* ASSIGNMENT
Retype, without changes, every line from the line that contains "Instruction: Click the Parent club label" through the final line of the records. Exclude pictures.

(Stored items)
■ ■ ■ ■ ■ ■ ■

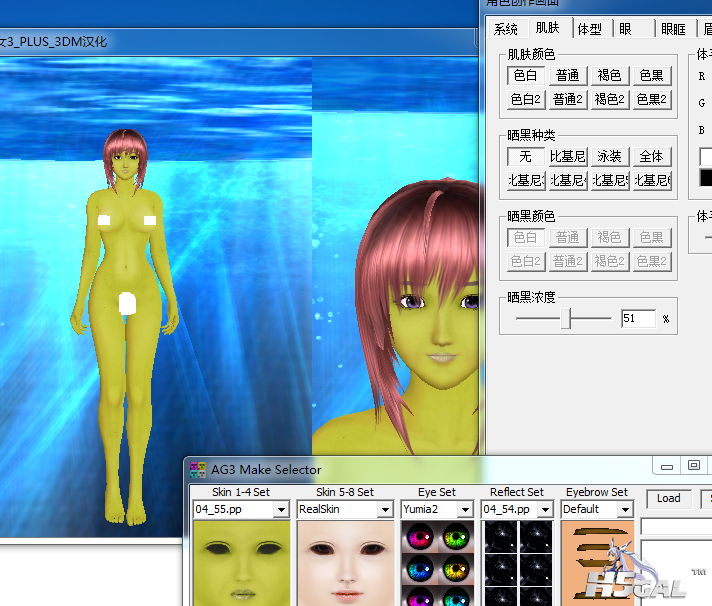Open the Eyebrow Set Default dropdown
The width and height of the screenshot is (712, 606).
[x=625, y=509]
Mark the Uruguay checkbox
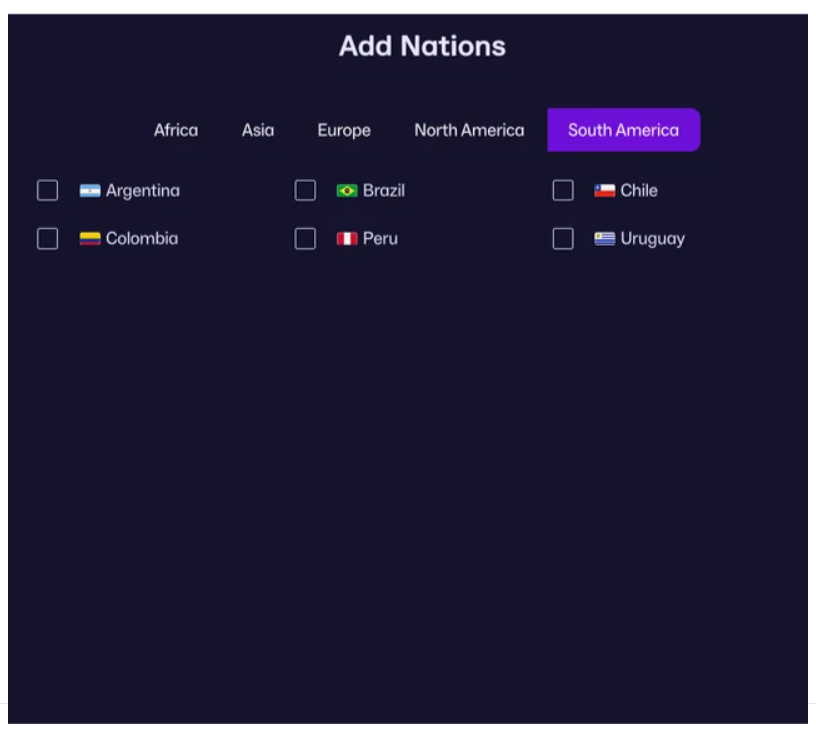Screen dimensions: 816x732 563,239

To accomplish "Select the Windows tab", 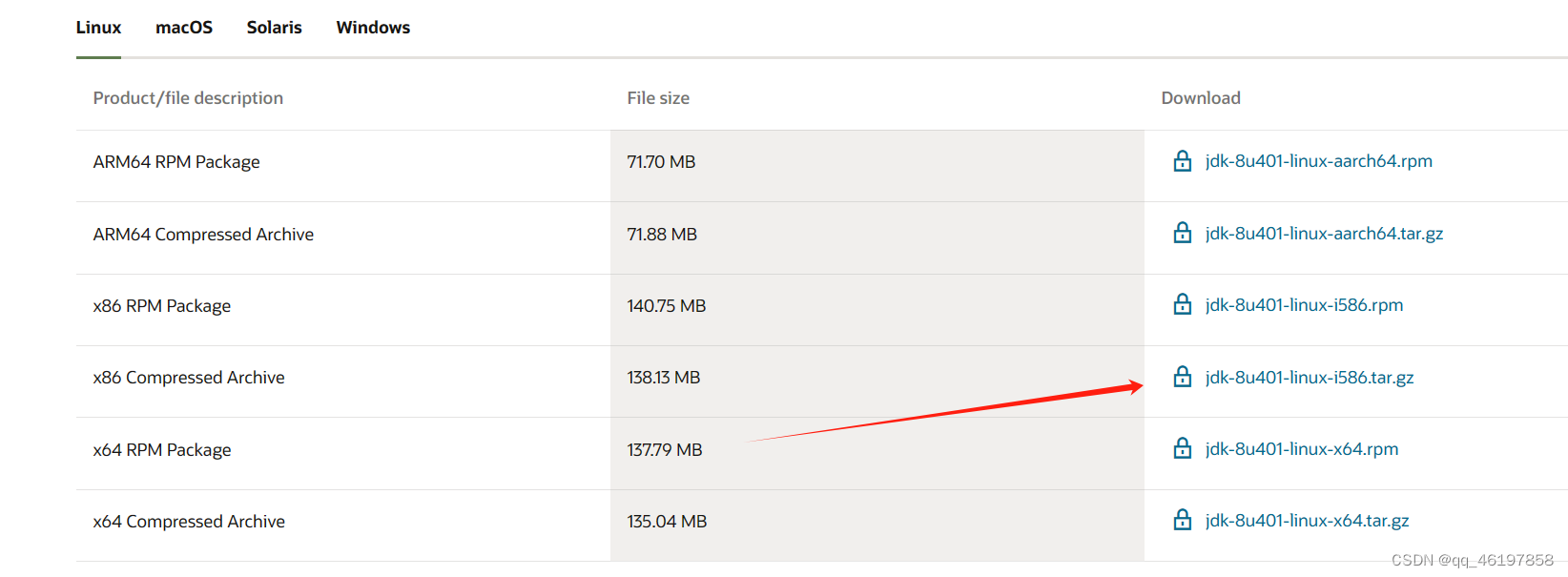I will [373, 28].
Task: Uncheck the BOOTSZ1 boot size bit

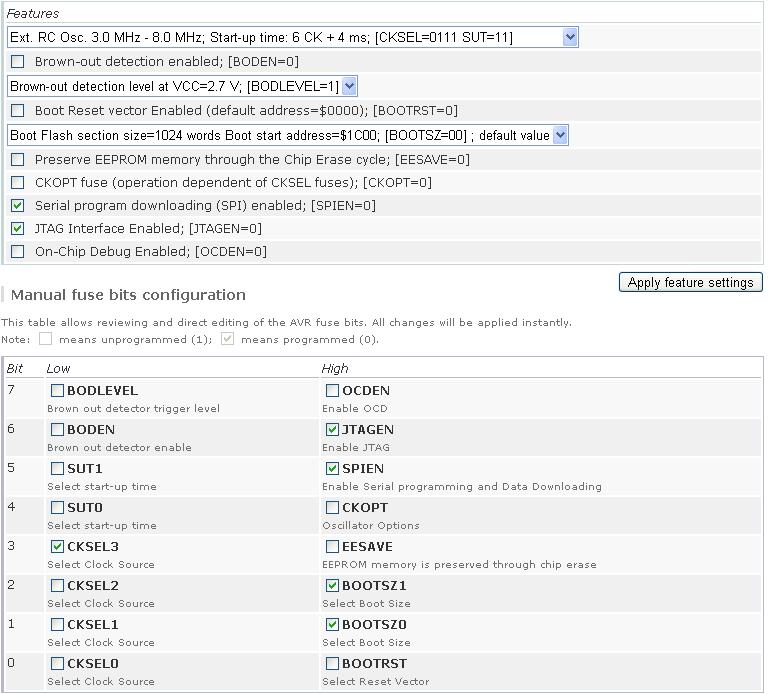Action: 333,586
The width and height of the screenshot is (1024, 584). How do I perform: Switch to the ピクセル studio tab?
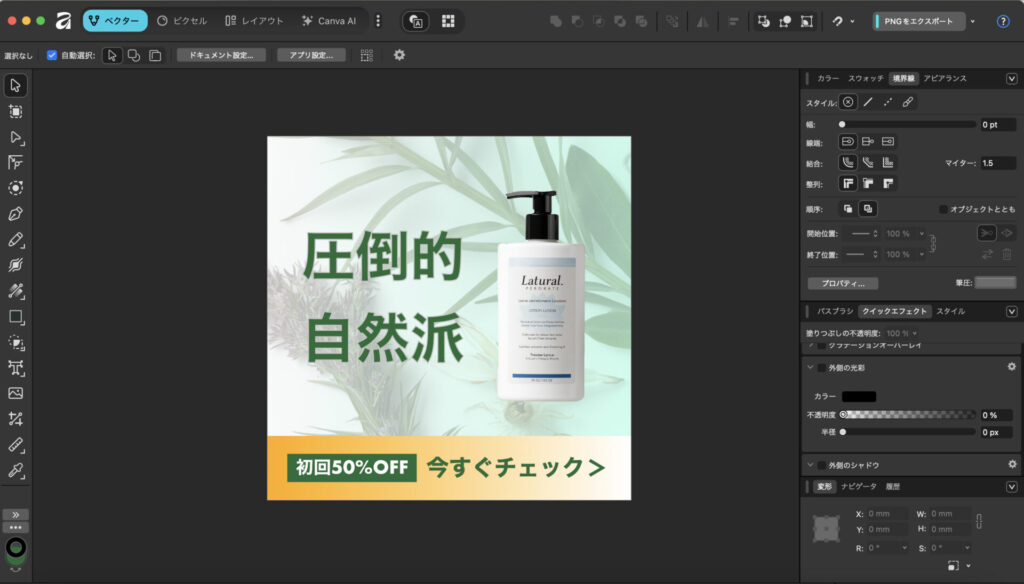point(181,21)
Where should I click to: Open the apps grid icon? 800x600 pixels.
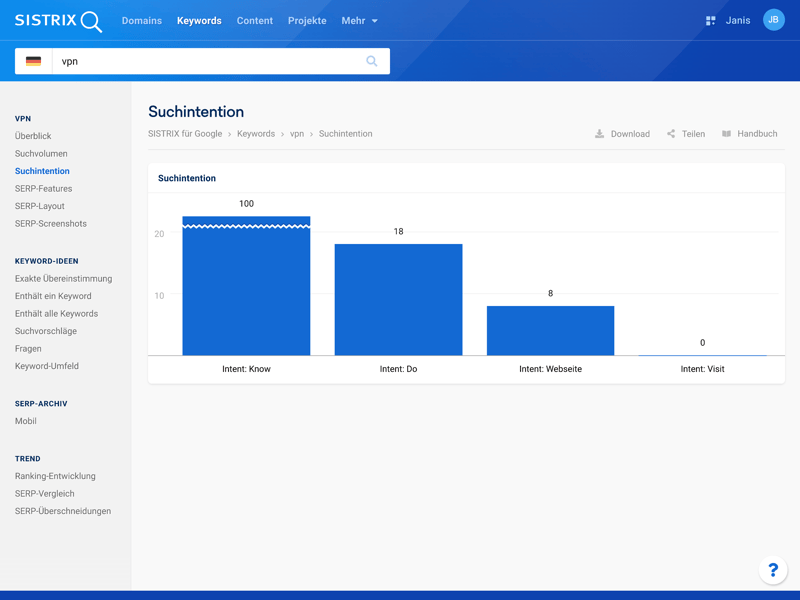pyautogui.click(x=710, y=21)
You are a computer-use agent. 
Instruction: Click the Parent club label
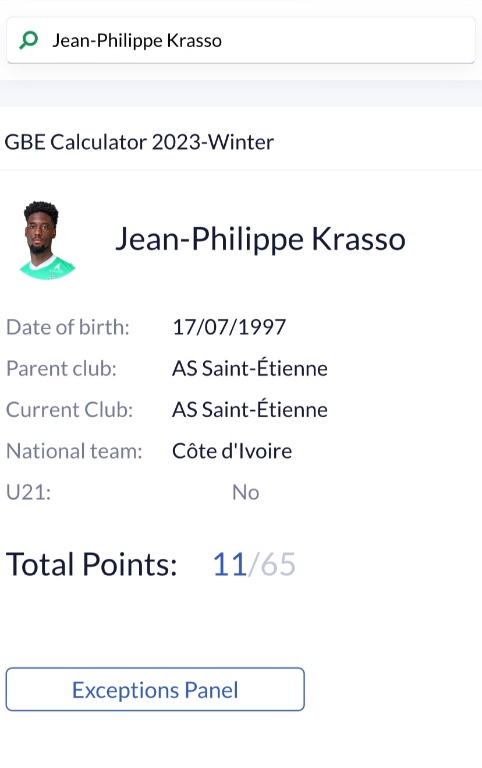61,368
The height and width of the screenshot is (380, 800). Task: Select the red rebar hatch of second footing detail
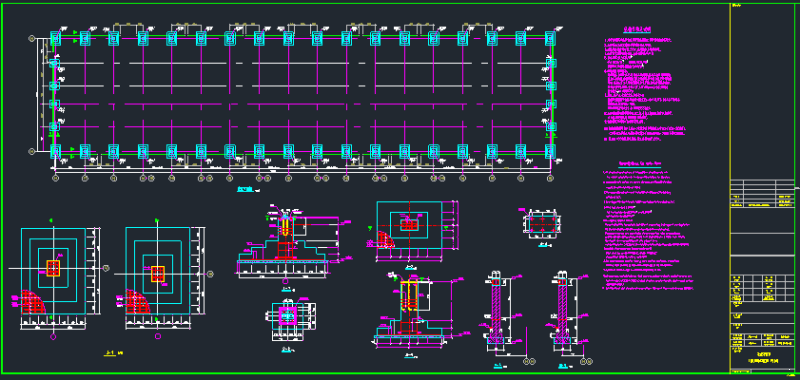pos(138,302)
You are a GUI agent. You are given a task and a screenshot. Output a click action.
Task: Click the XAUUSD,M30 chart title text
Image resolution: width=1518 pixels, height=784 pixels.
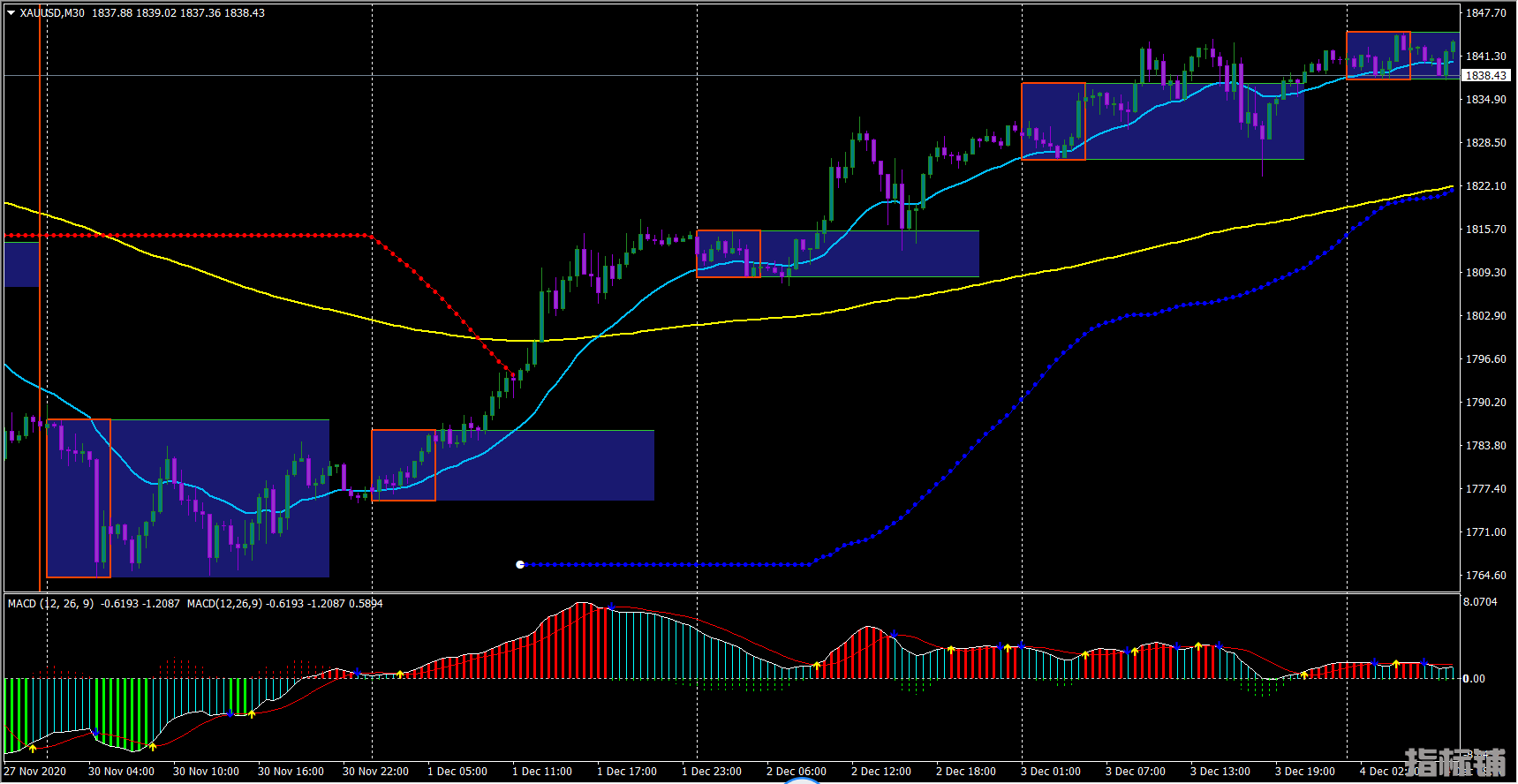[x=52, y=13]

■ ■ ■ ■ ■ ■ ■

* ANSWER SECTION
Instruction: Click the Parent club label
61,368
The height and width of the screenshot is (380, 800). Task: Select the red rebar hatch of second footing detail
pos(138,302)
You are a GUI agent. You are given a task and a screenshot. Output a click action.
Task: Click the XAUUSD,M30 chart title text
Image resolution: width=1518 pixels, height=784 pixels.
[x=52, y=13]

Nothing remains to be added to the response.